[Dataset excerpts]

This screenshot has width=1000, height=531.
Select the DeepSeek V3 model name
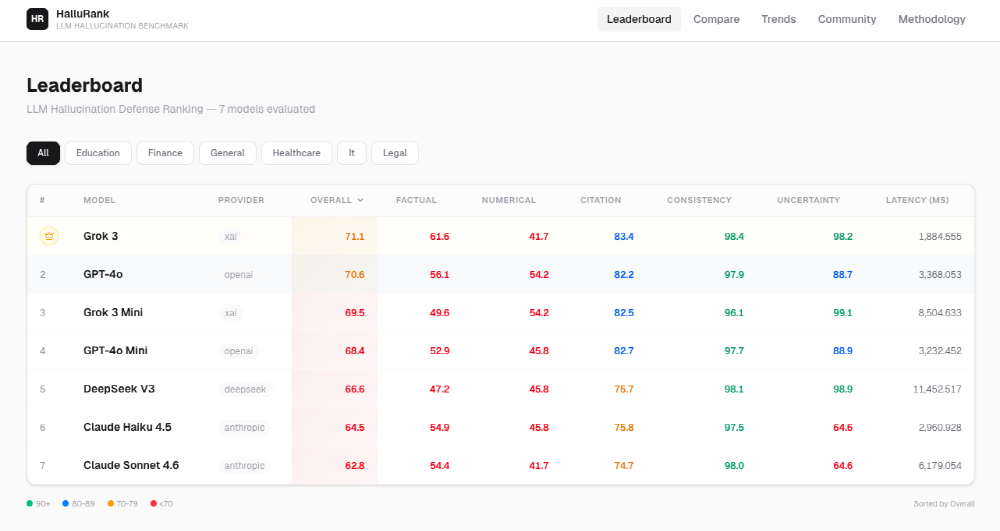coord(118,389)
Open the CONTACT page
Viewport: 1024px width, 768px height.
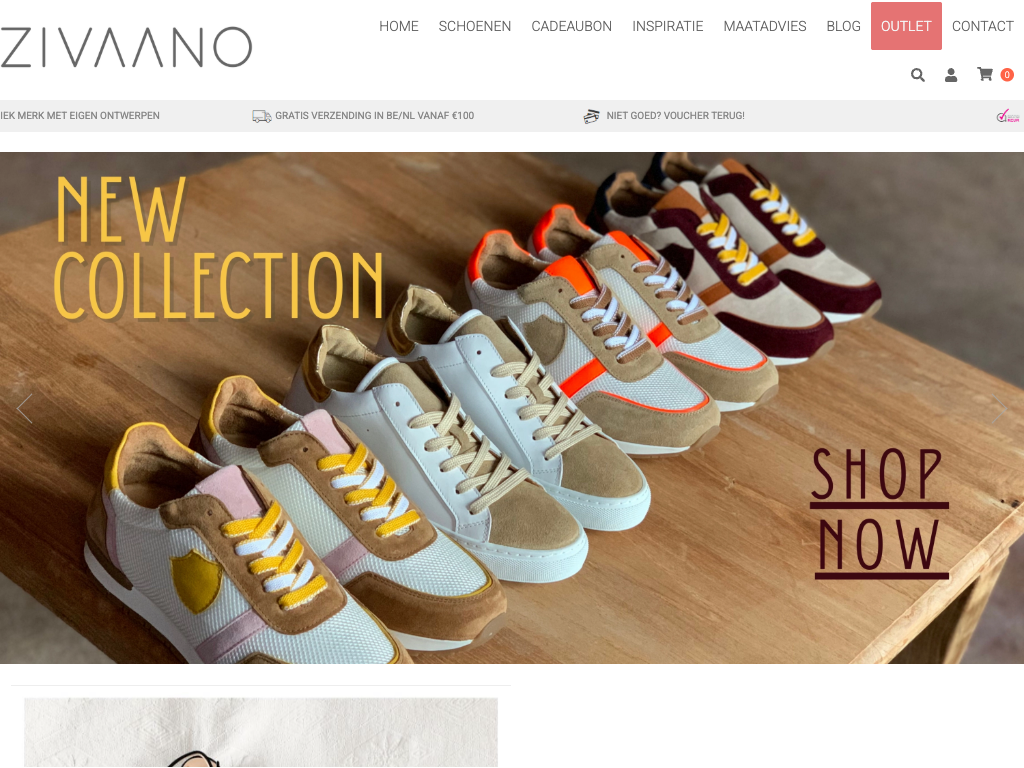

[/Dataset excerpts]

■ What you are asked to do
Reproduce each line of the records in which the string "width" appears.

■ Answer section
This screenshot has width=1000, height=531.
Viewport: 1024px width, 768px height.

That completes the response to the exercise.